If the pointer stuff is too annoying for you, you could always hide it in an extension method:
using System.Runtime.CompilerServices;
// ...
[MethodImpl(MethodImplOptions.AggressiveInlining)]
public static unsafe int ToInt(this bool b) => *(byte*)&b;
your code would then turn into a more readable
if (bool1.ToInt() + bool2.ToInt() + bool3.ToInt() > 1)
{
// do stuff
}
Obviously you could always combine this with LINQ as you please
if (myBools.Sum(b => b.ToInt()) > 1)
{
// do stuff
}
or if you value performance over anything else this one's probably faster
bool[] myBools = ...
fixed (bool* boolPtr = myBools)
{
byte* bytePtr = (byte*)boolPtr;
int numberOfTrueBools = 0;
// count all true booleans in the array
for (int i = 0; i < myBools.Length; numberOfTrueBools += bytePtr[i], i++);
// do something with your numberOfTrueBools ...
}
Or if you have a huge input array you could even go for a hardware accelerated SIMD solution ...
using System.Runtime.CompilerServices;
using System.Runtime.Intrinsics;
using System.Runtime.Intrinsics.X86;
// ...
[MethodImpl(MethodImplOptions.AggressiveOptimization)]
public static unsafe int CountTrueBytesSIMD(this bool[] myBools)
{
// we need to get a pointer to the bool array to do our magic
fixed (bool* ptr = myBools)
{
// reinterpret all booleans as bytes
byte* bytePtr = (byte*)ptr;
// calculate the number of 32 bit integers that would fit into the array
int dwordLength = myBools.Length >> 2;
// for SIMD, allocate a result vector
Vector128<int> result = Vector128<int>.Zero;
// loop variable
int i = 0;
// it could be that SSSE3 isn't supported...
if (Ssse3.IsSupported)
{
// remember: we're assuming little endian!
// we need this mask to convert the byte vectors to valid int vectors
Vector128<int> cleanupMask = Vector128.Create(0x000000FF);
// iterate over the array processing 16 bytes at once
// TODO: you could even go to 32 byte chunks if AVX-2 is supported...
for (; i < dwordLength - Vector128<int>.Count; i += Vector128<int>.Count)
{
// load 16 bools / bytes from memory
Vector128<byte> v = Sse2.LoadVector128((byte*)((int*)bytePtr + i));
// now count the number of "true" bytes in every 32 bit integers
// 1. shift
Vector128<int> v0 = v.As<byte, int>();
Vector128<int> v1 = Sse2.ShiftRightLogical128BitLane(v, 1).As<byte, int>();
Vector128<int> v2 = Sse2.ShiftRightLogical128BitLane(v, 2).As<byte, int>();
Vector128<int> v3 = Sse2.ShiftRightLogical128BitLane(v, 3).As<byte, int>();
// 2. cleanup invalid bytes
v0 = Sse2.And(v0, cleanupMask);
v1 = Sse2.And(v1, cleanupMask);
v2 = Sse2.And(v2, cleanupMask);
v3 = Sse2.And(v3, cleanupMask);
// 3. add them together.

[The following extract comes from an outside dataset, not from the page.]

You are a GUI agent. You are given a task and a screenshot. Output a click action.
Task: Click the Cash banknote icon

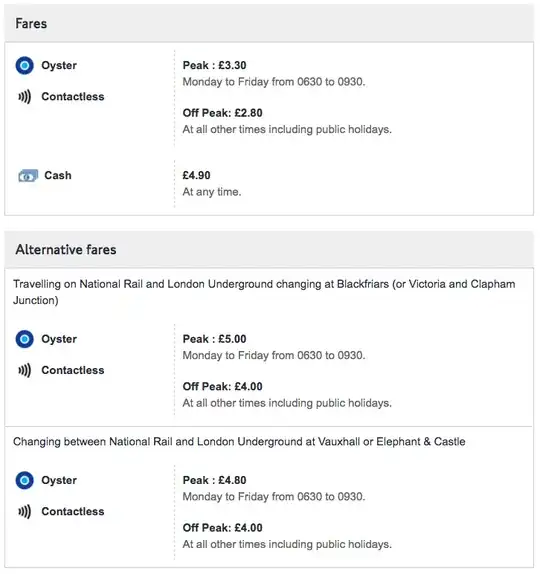click(28, 176)
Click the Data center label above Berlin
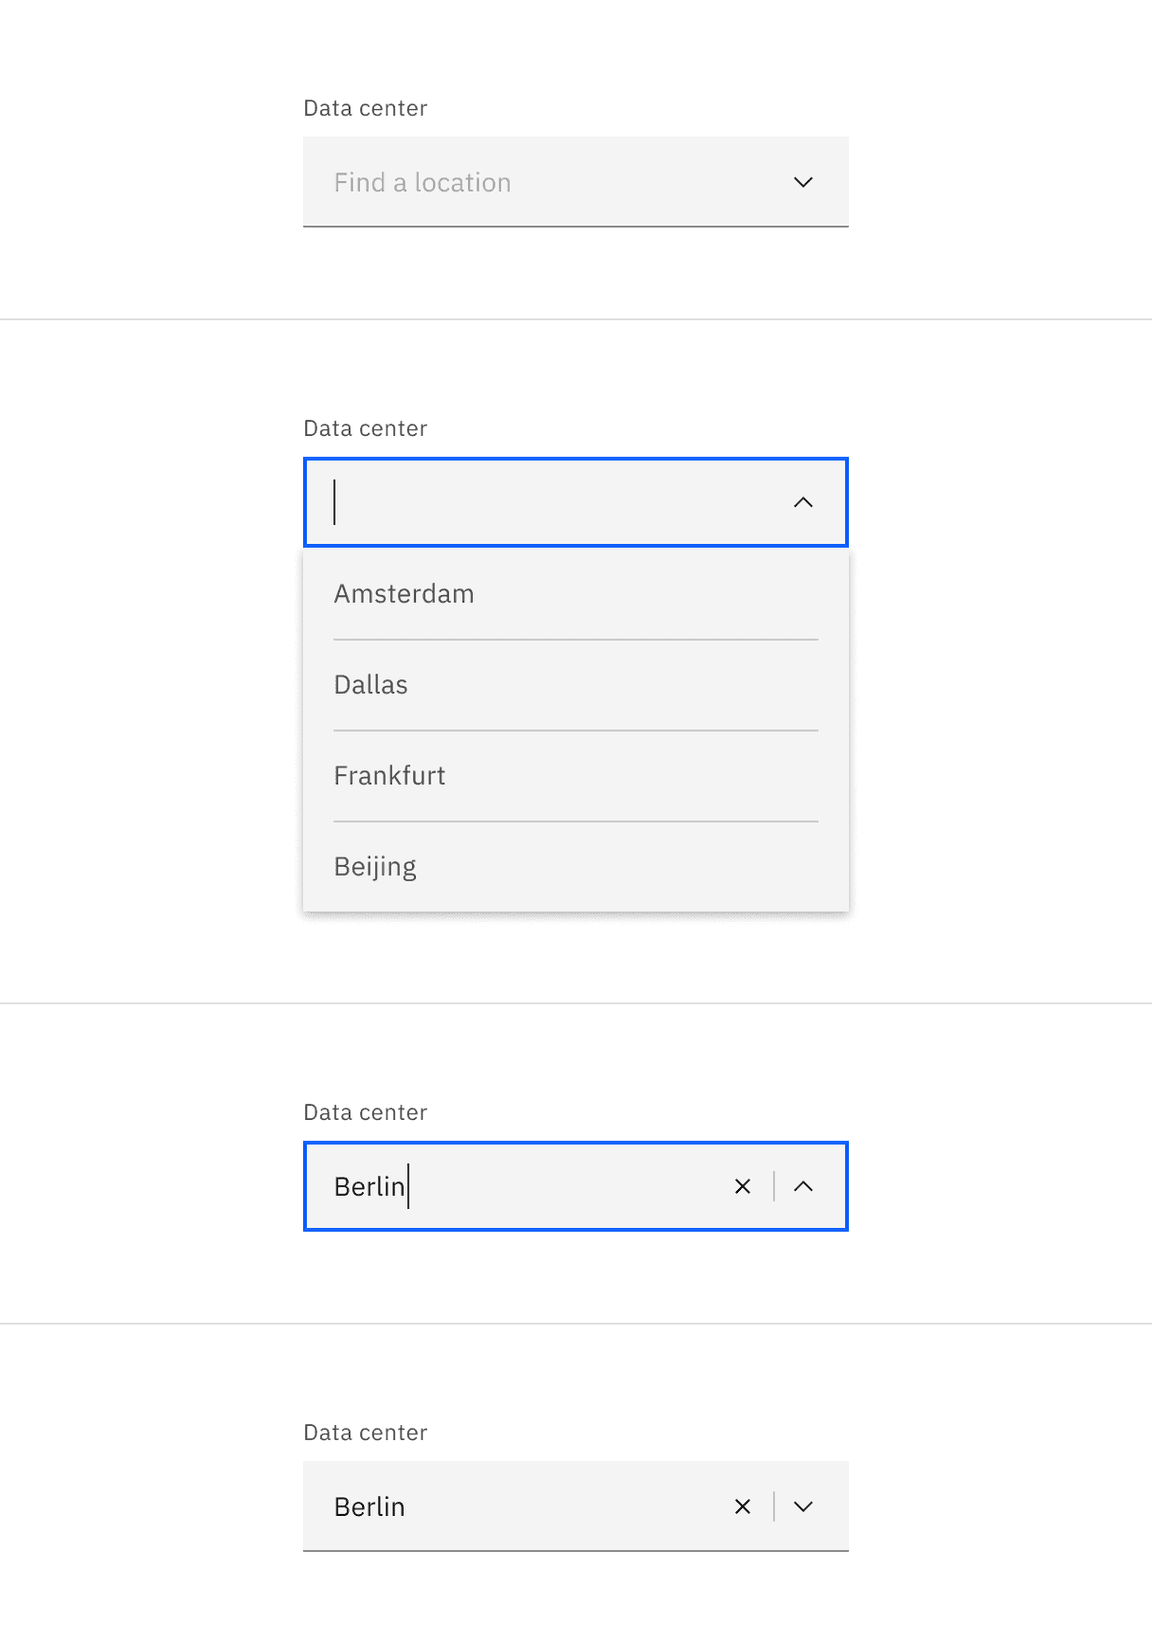 click(365, 1111)
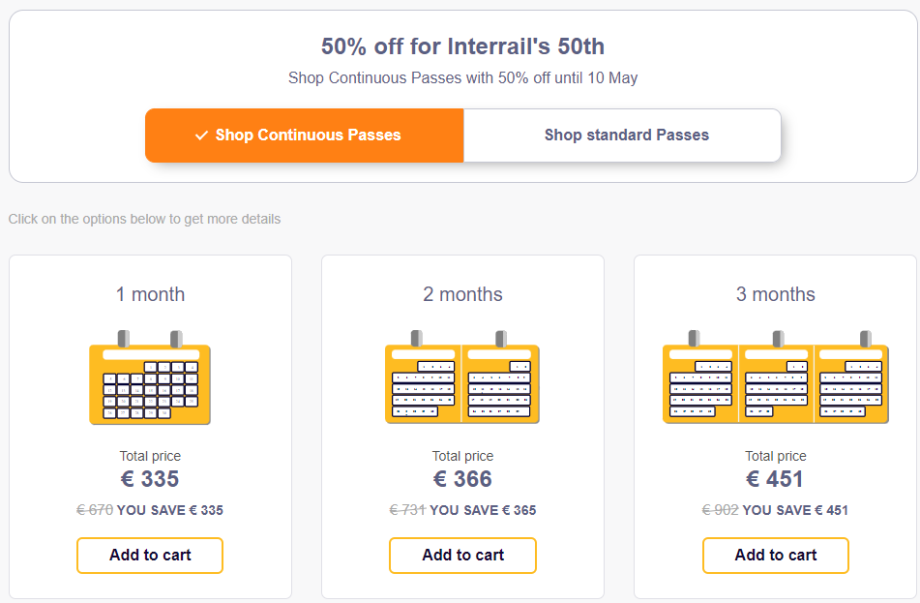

We now have a vector of ints holding the number
// of "true" booleans / 0x01 bytes in their 32 bit memory region
Vector128<int> roundResult = Sse2.Add(Sse2.Add(Sse2.Add(v0, v1), v2), v3);
// 4 now add everything to the result
result = Sse2.Add(result, roundResult);
}
// reduce the result vector to a scalar by horizontally adding log_2(n) times
// where n is the number of words in out vector
result = Ssse3.HorizontalAdd(result, result);
result = Ssse3.HorizontalAdd(result, result);
}
int totalNumberOfTrueBools = result.ToScalar();
// now add all remaining booleans together
// (if the input array wasn't a multiple of 16 bytes or SSSE3 wasn't supported)
i <<= 2;
for (; i < myBools.Length; totalNumberOfTrueBools += bytePtr[i], i++);
return totalNumberOfTrueBools;
}
}
I was recently having this same issue, where I had three boolean values, which I needed to check that only 1 of them was true at a time. For this I used the xor operator as follows:
bool a = true;
bool b = true;
bool c = false;
if (a || b || c)
{
if (a ^ b ^ c){
//Throw Error
}
}
This code will throw an error as a and b are both true.
For reference: http://www.dotnetperls.com/xor
I have only just found the xor operator in C# if anyone knows of any pit falls of this strategy, please let me know.